===== Study material

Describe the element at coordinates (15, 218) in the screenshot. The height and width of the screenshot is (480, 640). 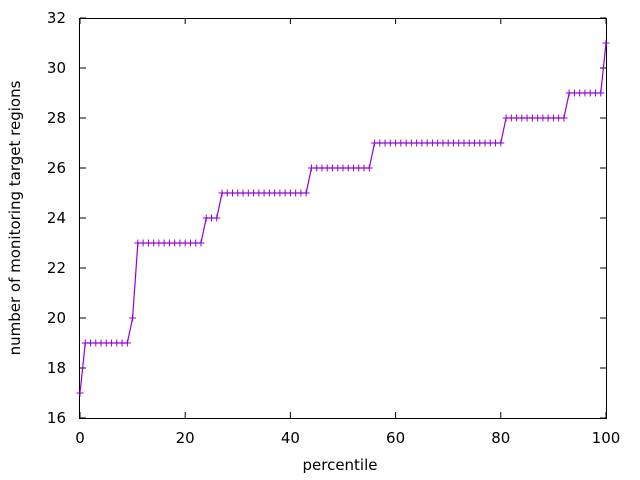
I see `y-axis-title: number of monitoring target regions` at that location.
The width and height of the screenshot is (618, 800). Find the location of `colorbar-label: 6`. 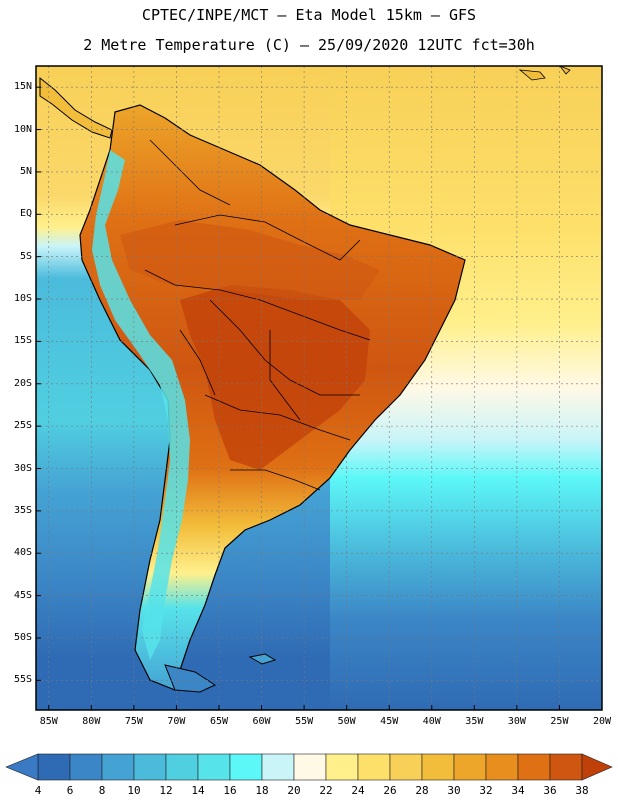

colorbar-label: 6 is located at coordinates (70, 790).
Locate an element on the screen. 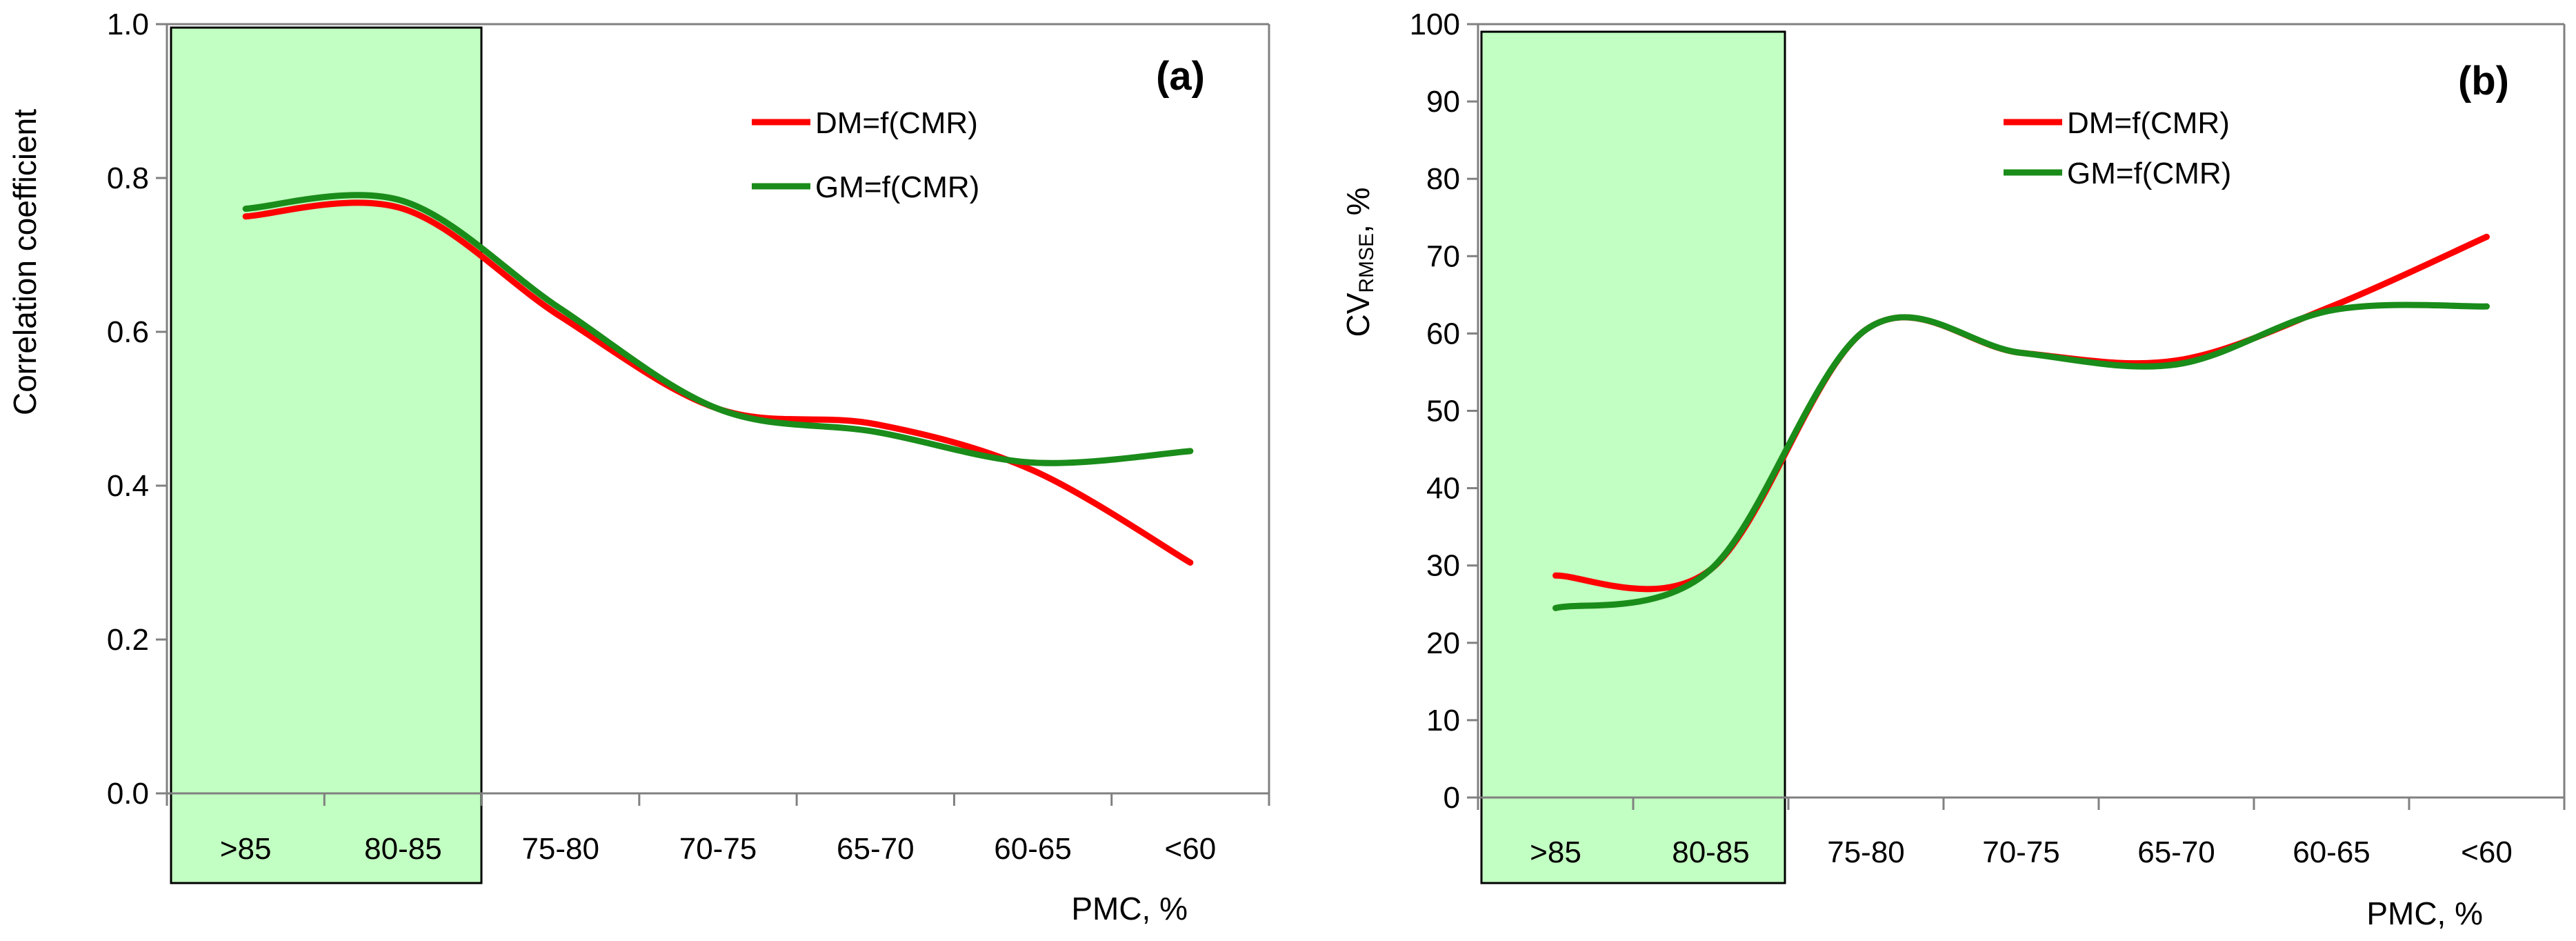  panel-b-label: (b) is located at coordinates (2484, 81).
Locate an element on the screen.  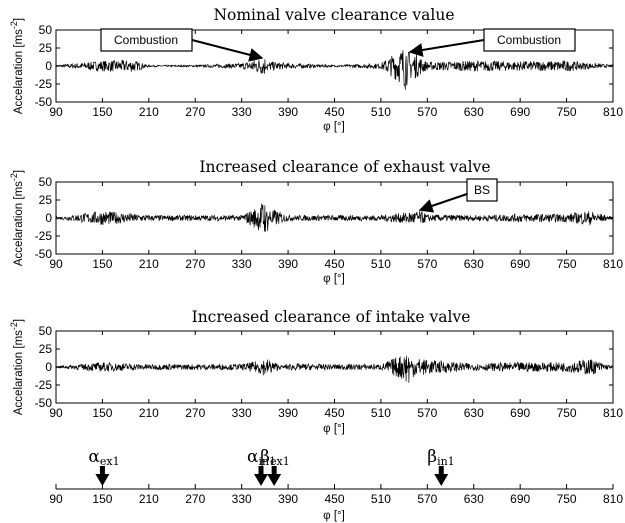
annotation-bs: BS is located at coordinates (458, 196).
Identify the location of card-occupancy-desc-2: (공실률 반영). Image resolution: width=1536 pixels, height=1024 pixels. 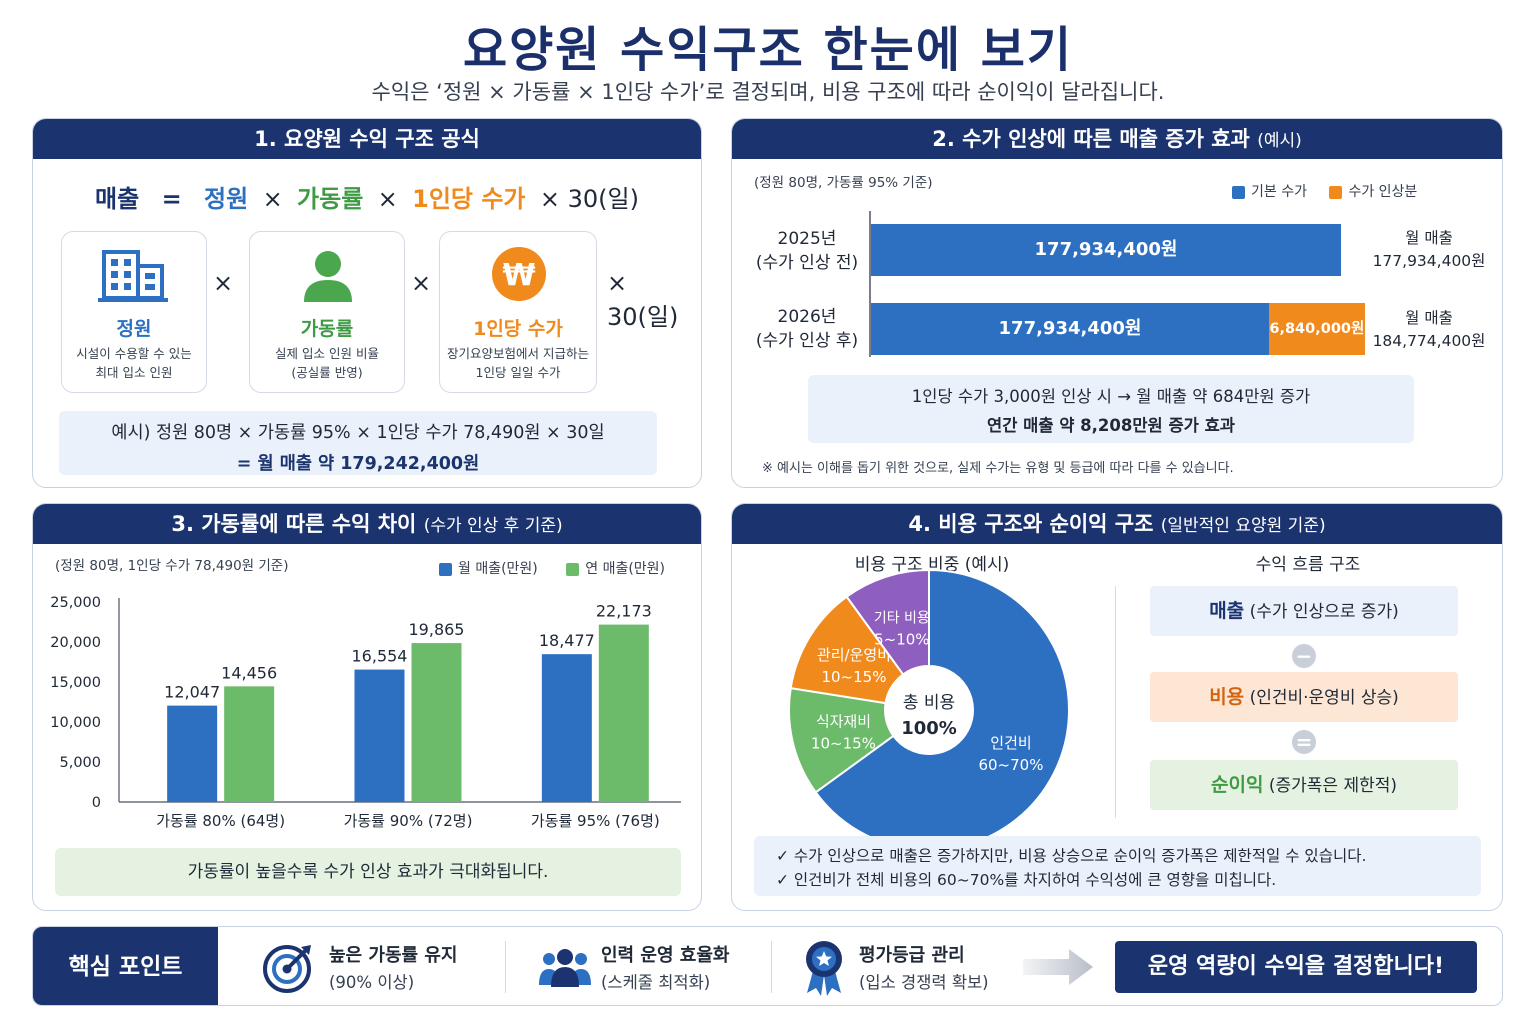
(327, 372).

==========

## Work to complete
Swap "resolution" for "size" in everything from the line containing "Identify the location" down to the end of the rows, and write those lines out again with nothing else changed. Leave the pictures out of your answer.

## Task solution
Identify the location of card-occupancy-desc-2: (공실률 반영). Image size: width=1536 pixels, height=1024 pixels. 
(327, 372).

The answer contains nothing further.